The use of energy is an integral part of life nowadays that it is easy to take for granted the ability to heat and lights our homes at the flick of a switch. But it is the cost that has become a primary concern for so many of us and the struggle to pay our energy bills is one that we can all identify with.
Overwhelmingly, however, it is the most vulnerable of us that are finding it almost completely unaffordable – the elderly, disabled and low-income households, who are most at risk, are finding themselves unable to keep up with the rising costs of energy and falling into fuel poverty. It is these vulnerable consumers who are often the most disengaged from energy markets, not knowing how to access help and suffering from living in cold homes. The poor housing conditions that lead to energy inefficient cold homes can have severe impacts on lifestyle and, consequently, on mental and physical health.
Catalyst CIC feels that the underlying causes of fuel poverty are threefold:
- The rising cost of energy,
- Energy inefficient homes and, in particular,
- A lack of awareness and understanding of energy use in itself.
It is this lack of awareness that Catalyst CIC works to address in our range of services and working with partners such as the Department of Energy and Climate Change – as part of the Big Energy Saving Network – and local authorities, among others, in a coordinated effort to deliver help and advice to vulnerable people.
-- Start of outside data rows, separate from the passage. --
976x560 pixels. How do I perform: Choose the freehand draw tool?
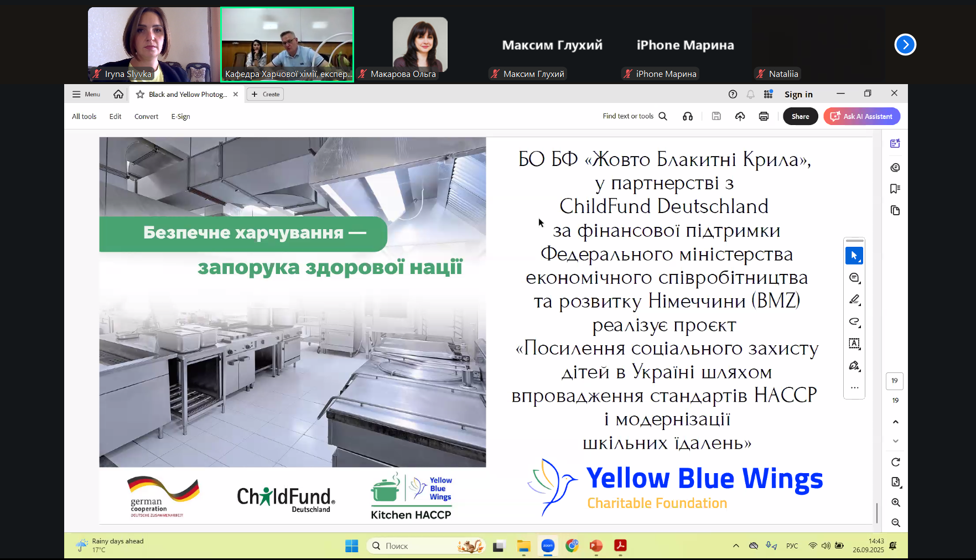(854, 322)
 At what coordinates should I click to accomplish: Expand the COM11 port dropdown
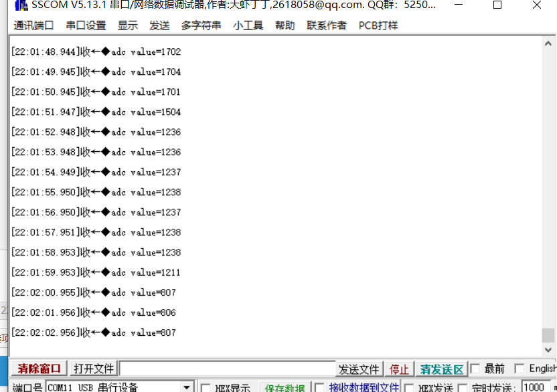187,387
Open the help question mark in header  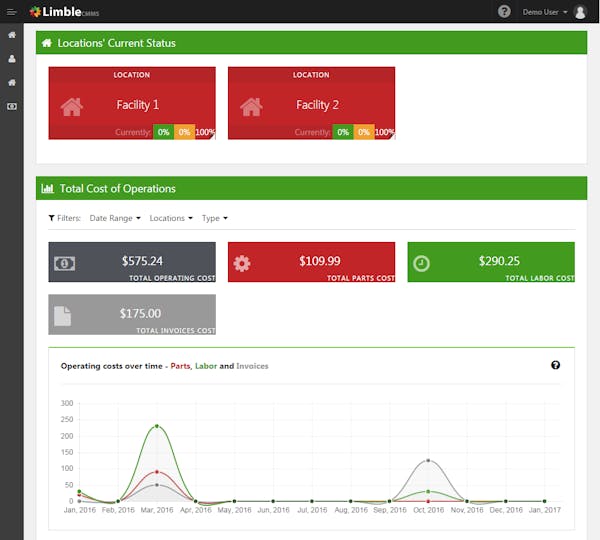[x=504, y=12]
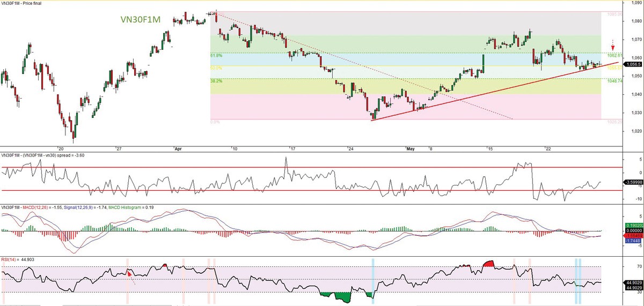Screen dimensions: 644x306
Task: Select the 61.8% Fibonacci level label
Action: pos(216,55)
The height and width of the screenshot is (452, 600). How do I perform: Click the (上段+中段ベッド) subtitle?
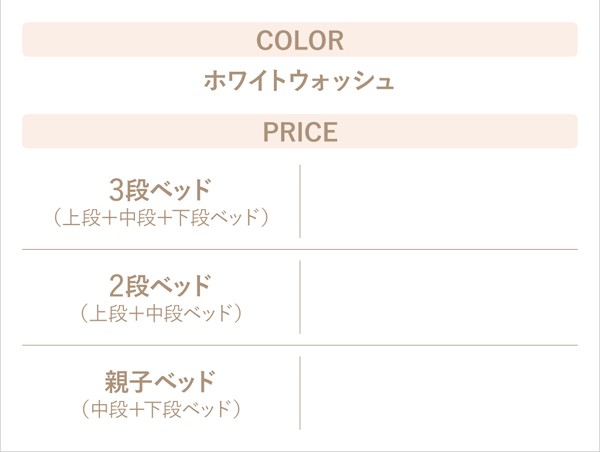coord(160,313)
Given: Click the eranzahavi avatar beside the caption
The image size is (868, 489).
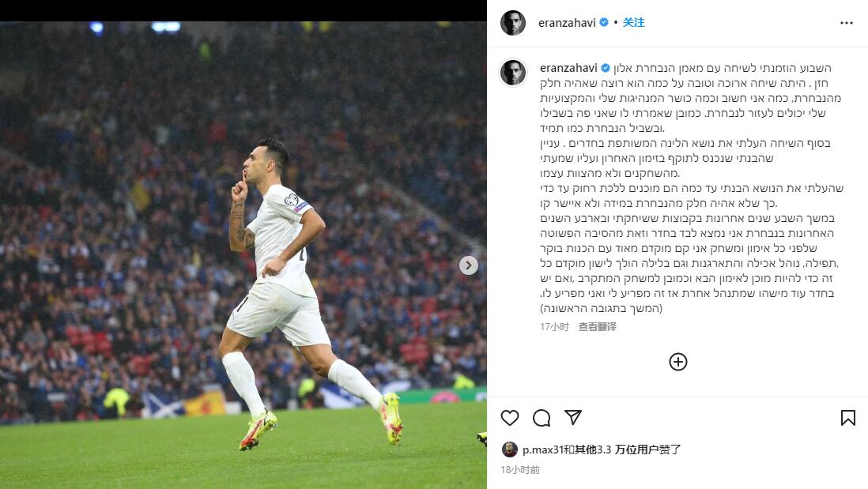Looking at the screenshot, I should point(512,73).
Catalyst CIC believes that tackling the issue of fuel poverty requires a holistic approach that coordinates between sectors, but also allows those affected to be able to gain some measure of control over their situation. While there are schemes in place – e.g. ECO, Warm Homes, Priority Service Register among others – awareness of their existence and accessibility or eligibility to them is limited.
As such, we provide a local, area-based outreach and engagement programme that is designed to enable vulnerable consumers become energy literate and make informed decisions about reducing their energy use as well as take up any discounts or help available to them. We not only provide advice and information, but also actively help and support our clients to follow through with action e.g. by helping them switch, apply for discounts or contact their energy providers to follow up on their queries. We even provide home visits to better understand our client’s situations.
As an extension of this service, we also provide training for staff who work at the frontline of social and health care to enable them to help those vulnerable people they come into contact with in their line of work on a day-to-day basis. Our training develops their energy literacy with knowledge of the impacts of cold homes and equips them with the skills to provide basic advice, information and referrals to support services that can help their clients.
Awareness and understanding of energy use can go a long way to allow fuel poor households to take some measure of control over their situations and exert an impact of their own – to manage their behaviour around energy use, to access the help they are entitled to and to sustain a culture of knowledgeable, rather than passive, consumption. And we strongly believe that changing the culture is vital to our goal of eliminating fuel poverty.